Your objective:
Copy out every line holding the string "agent" from the records below.

(Dataset records Opens)

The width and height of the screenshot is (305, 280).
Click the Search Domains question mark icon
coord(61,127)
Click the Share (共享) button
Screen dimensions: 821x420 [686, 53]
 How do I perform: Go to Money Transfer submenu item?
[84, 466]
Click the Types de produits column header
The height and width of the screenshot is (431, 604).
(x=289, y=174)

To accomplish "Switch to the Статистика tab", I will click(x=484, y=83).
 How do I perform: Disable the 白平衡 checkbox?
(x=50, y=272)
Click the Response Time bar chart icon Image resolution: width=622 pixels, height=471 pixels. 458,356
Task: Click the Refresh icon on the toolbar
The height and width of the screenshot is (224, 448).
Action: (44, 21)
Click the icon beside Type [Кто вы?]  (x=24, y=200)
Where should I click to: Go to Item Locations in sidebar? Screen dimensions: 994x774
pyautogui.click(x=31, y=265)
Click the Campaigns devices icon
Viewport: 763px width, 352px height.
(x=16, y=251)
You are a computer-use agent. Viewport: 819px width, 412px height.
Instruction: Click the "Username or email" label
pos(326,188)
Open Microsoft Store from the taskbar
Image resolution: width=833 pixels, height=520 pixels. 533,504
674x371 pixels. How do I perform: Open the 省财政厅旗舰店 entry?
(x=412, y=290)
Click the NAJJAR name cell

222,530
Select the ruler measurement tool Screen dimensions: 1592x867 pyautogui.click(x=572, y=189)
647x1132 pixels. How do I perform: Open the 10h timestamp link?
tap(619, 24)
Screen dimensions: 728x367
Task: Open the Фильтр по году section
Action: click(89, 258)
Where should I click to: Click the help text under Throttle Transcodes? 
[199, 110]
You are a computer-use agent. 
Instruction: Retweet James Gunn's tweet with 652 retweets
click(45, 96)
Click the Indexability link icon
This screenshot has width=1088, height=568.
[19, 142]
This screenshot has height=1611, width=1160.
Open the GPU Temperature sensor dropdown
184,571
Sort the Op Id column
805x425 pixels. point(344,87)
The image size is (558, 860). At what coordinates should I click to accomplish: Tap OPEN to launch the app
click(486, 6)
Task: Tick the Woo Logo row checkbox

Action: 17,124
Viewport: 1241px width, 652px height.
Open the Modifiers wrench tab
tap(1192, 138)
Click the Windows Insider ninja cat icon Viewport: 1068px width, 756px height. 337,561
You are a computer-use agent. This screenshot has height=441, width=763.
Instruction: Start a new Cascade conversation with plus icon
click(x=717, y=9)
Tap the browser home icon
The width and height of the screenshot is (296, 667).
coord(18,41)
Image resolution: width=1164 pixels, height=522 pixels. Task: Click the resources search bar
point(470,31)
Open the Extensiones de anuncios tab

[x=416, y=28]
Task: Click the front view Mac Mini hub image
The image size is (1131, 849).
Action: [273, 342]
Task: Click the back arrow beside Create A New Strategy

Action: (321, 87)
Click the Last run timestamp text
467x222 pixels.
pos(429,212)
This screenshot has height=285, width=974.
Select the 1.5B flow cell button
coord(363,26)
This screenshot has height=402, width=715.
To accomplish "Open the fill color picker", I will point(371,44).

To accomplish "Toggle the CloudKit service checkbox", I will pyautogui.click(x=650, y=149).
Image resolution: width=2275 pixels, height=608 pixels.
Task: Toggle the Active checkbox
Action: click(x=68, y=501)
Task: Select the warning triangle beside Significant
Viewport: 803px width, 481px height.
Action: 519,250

(Dataset records Closes)

Task result:
You are a computer-use agent. Viewport: 819px width, 412px height.
You are a computer-use agent. 
You are a computer-use agent. This screenshot has height=441, width=763.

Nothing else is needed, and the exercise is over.